What you will do
Shift every coordinate in the answers by adding 9 to each number, and give all the lines below again with their requests included. Leave the pictures out.

==== Material for the task

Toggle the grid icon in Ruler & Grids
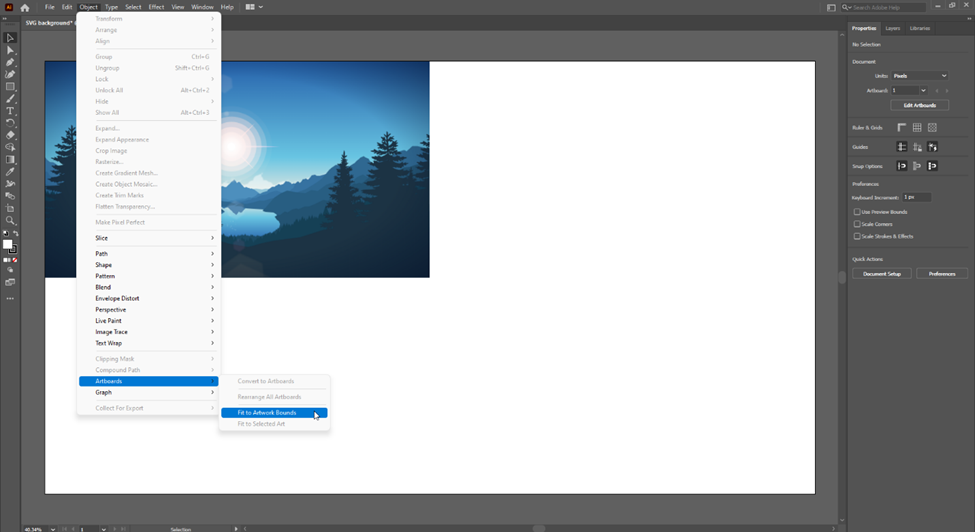 pos(917,128)
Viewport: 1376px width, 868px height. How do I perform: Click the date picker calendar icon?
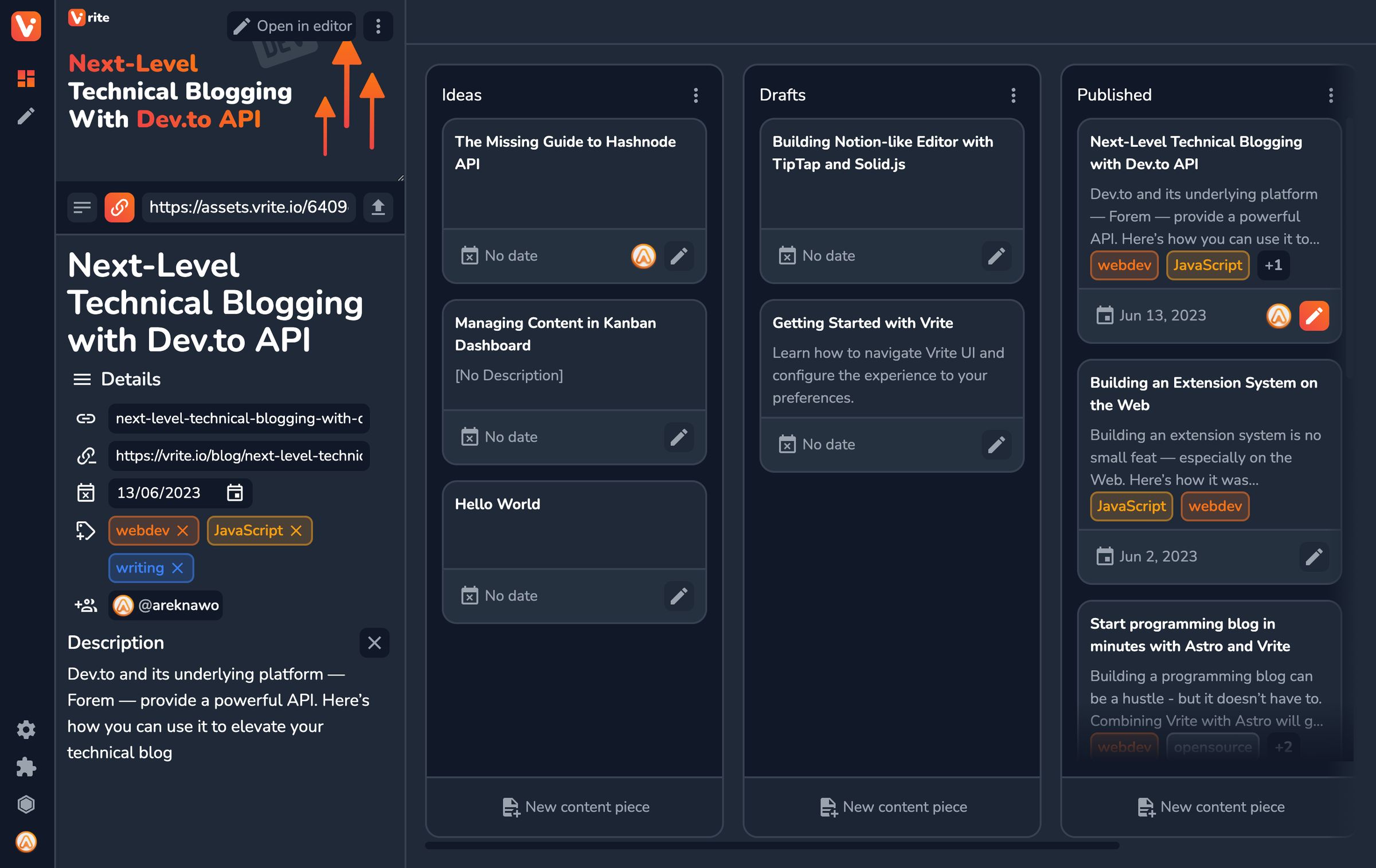pos(234,491)

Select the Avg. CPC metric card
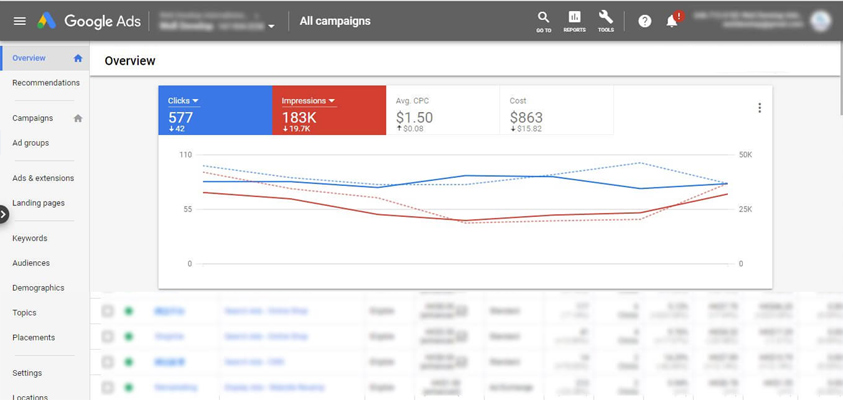tap(442, 110)
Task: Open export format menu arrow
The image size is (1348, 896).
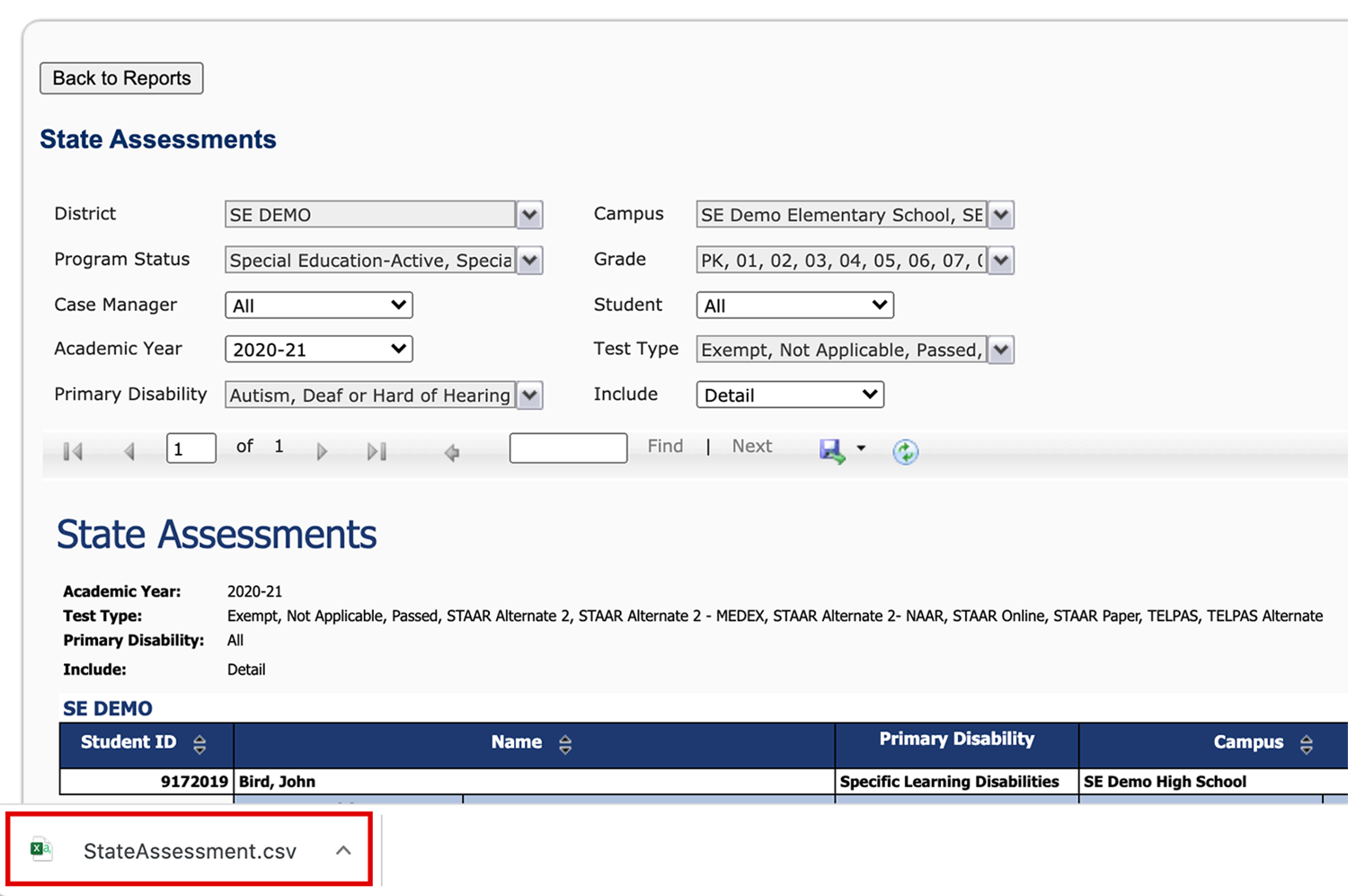Action: (861, 448)
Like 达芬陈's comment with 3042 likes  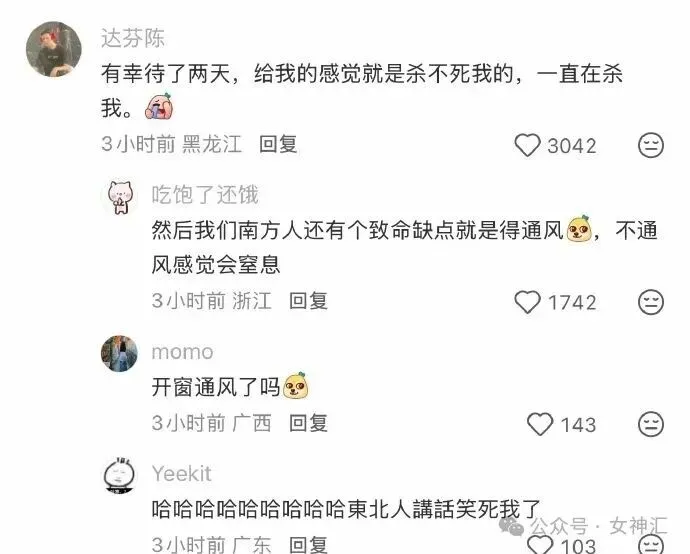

========

Task response
Toggle the grid icon in Ruler & Grids
 pos(926,137)
Viewport: 1376px width, 868px height. How do I perform: Click the date picker calendar icon?
pos(243,500)

Select the Avg. CPC metric card
tap(451, 119)
Task: Open export format menu arrow
The image size is (1348, 896).
Action: (870, 457)
Like 达芬陈's comment with 3042 likes  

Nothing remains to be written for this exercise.